Baryonic Matter Onset in Two-Color QCD with Heavy Quarks

TL;DR

This paper investigates the phase transition to diquark matter in two-color QCD with heavy quarks using an effective Polyakov loop theory, revealing a continuous transition consistent with diquark condensation.

Contribution

It introduces a three-dimensional effective theory derived from strong-coupling and hopping expansions to study dense two-color QCD at zero temperature.

Findings

Diquark density onset is a continuous transition without binding energy.

Effective theory captures differences between diquark condensation and nuclear matter transition.

Results align with expectations for bosonic baryon behavior in two-color QCD.

Abstract

We study the cold and dense regime in the phase diagram of two-color QCD with heavy quarks within a three-dimensional effective theory for Polyakov loops.

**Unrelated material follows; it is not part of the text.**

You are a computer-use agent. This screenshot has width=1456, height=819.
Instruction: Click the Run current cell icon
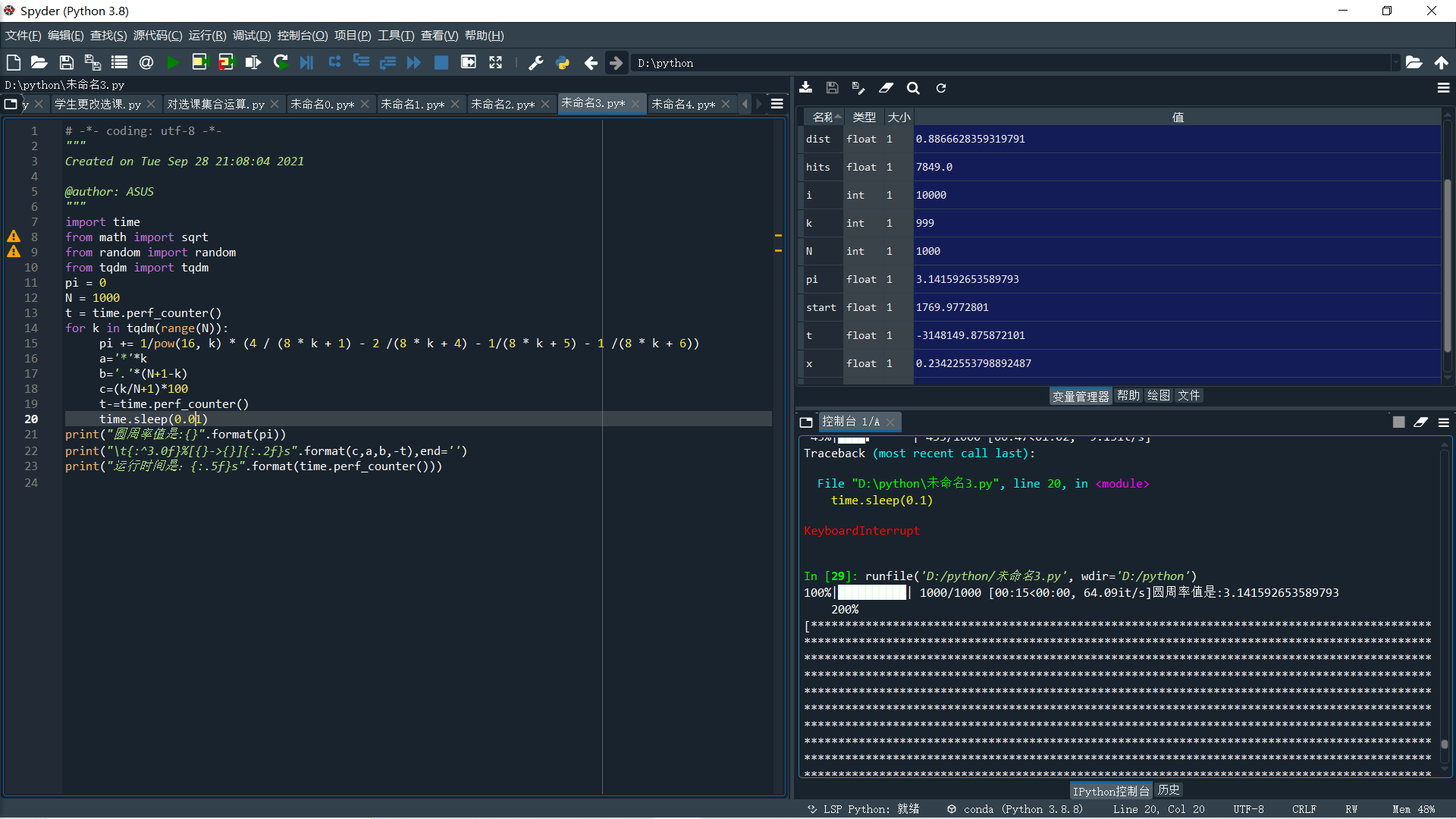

This theory is derived from two-color QCD in a combined strong-coupling and hopping expansion. In particular, we study the onset of diquark density as the finite-density transition of the bosonic baryons in the two-color world. In contrast to previous studies of heavy dense QCD, our zero-temperature extrapolations are consistent with a continuous transition without binding energy. They thus provide evidence that the effective theory for heavy quarks is capable of describing the characteristic differences between diquark condensation in two-color QCD and the liquid-gas transition of nuclear matter in QCD.